What is required:
In the material below, how many lines include the string "screenshot"? Answer with the number and nothing else.

Data to process:
※

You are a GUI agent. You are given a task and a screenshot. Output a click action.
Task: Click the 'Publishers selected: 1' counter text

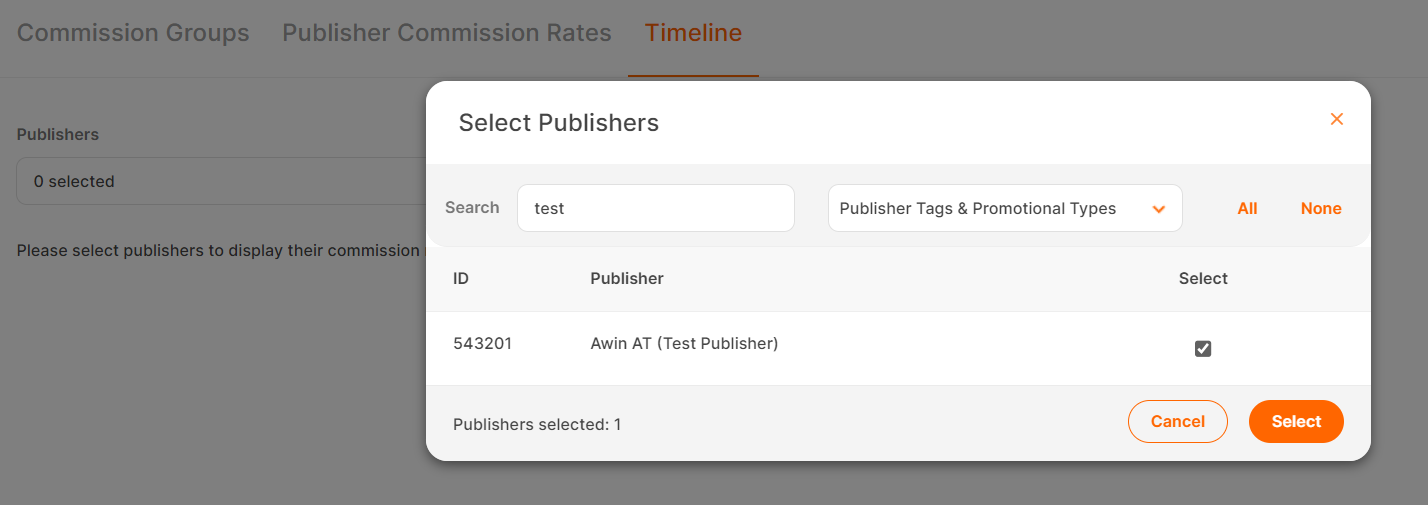[x=537, y=424]
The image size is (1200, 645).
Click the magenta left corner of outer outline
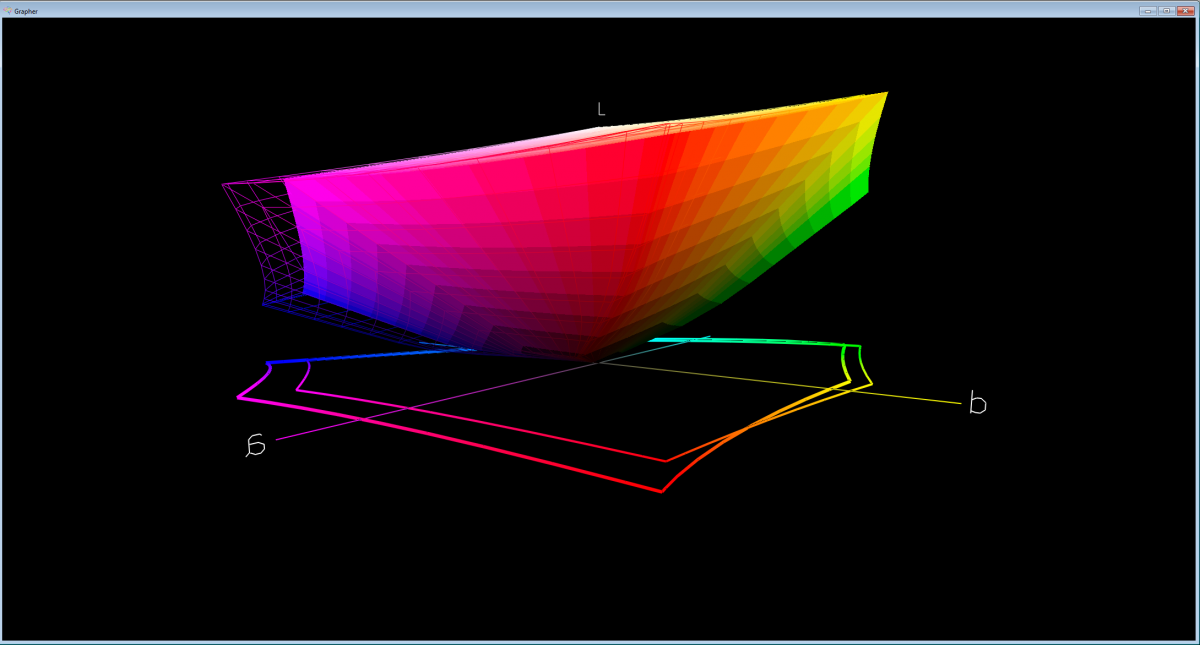click(240, 398)
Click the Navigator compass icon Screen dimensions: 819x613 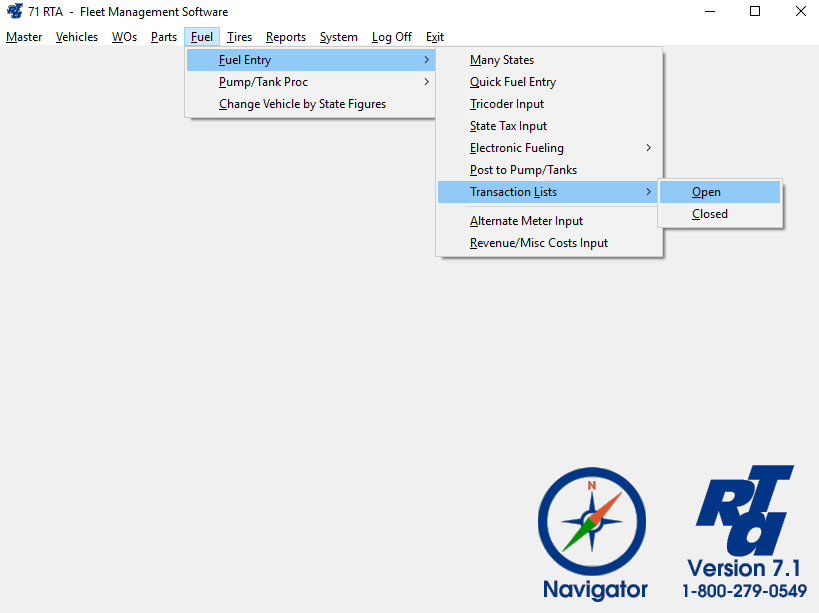(x=592, y=522)
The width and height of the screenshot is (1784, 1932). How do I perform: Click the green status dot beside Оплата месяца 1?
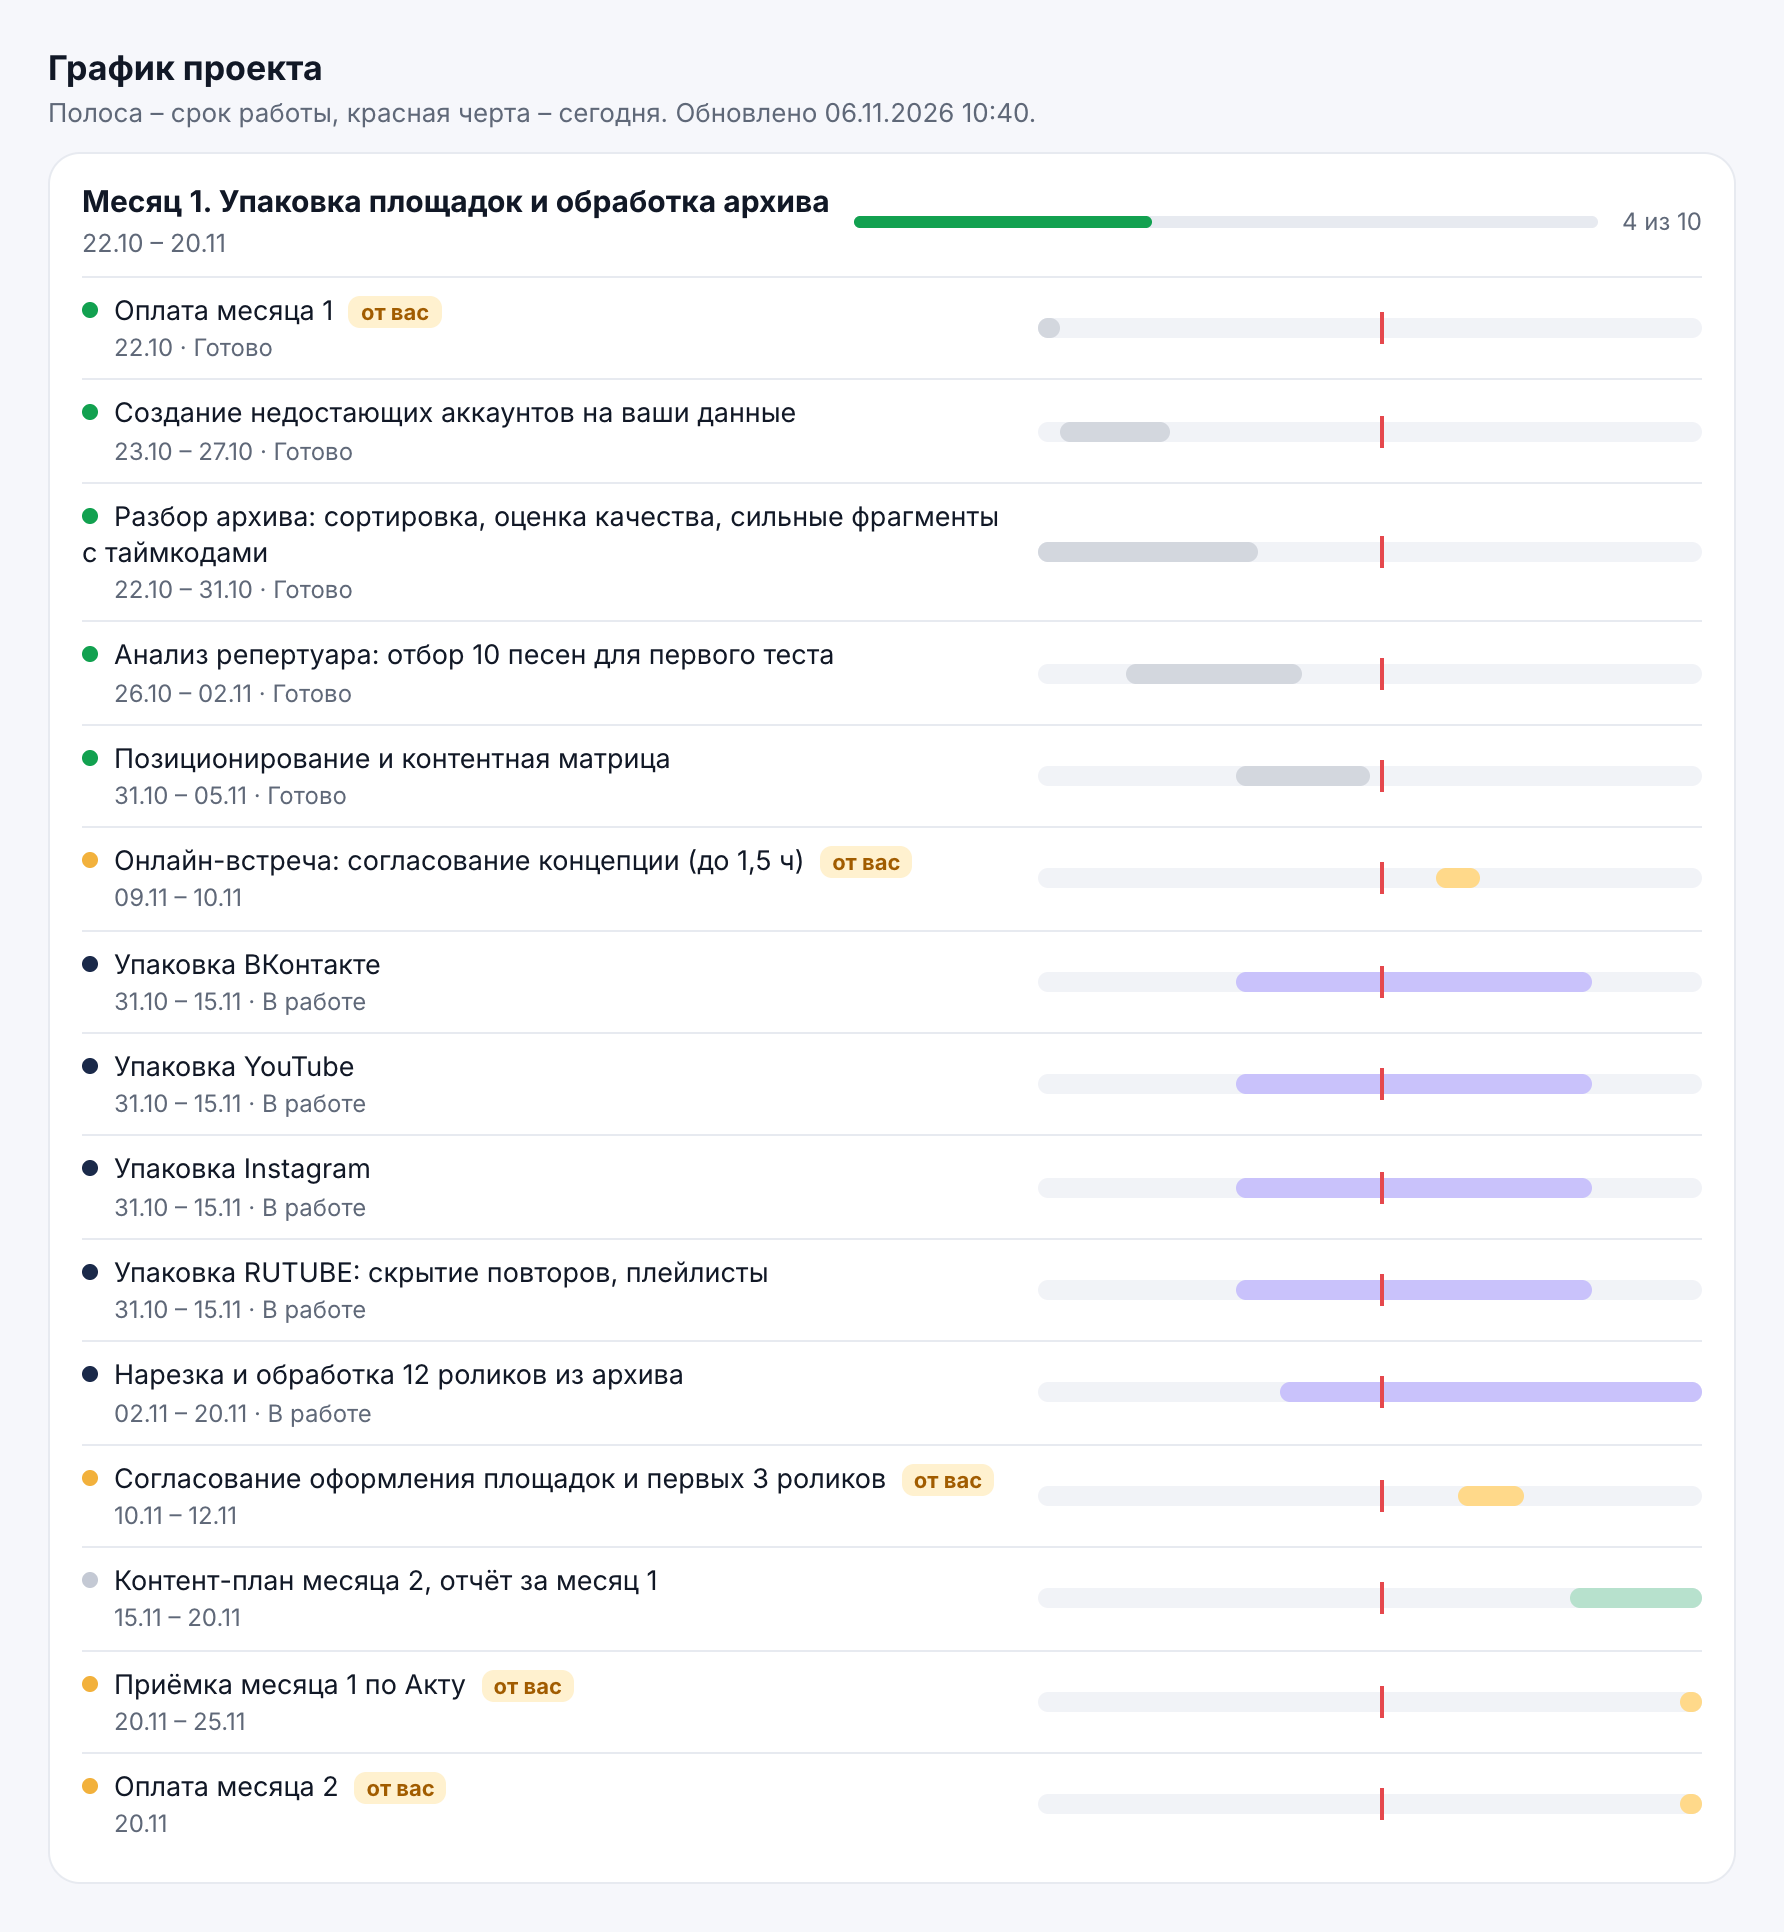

※

Answer area:
2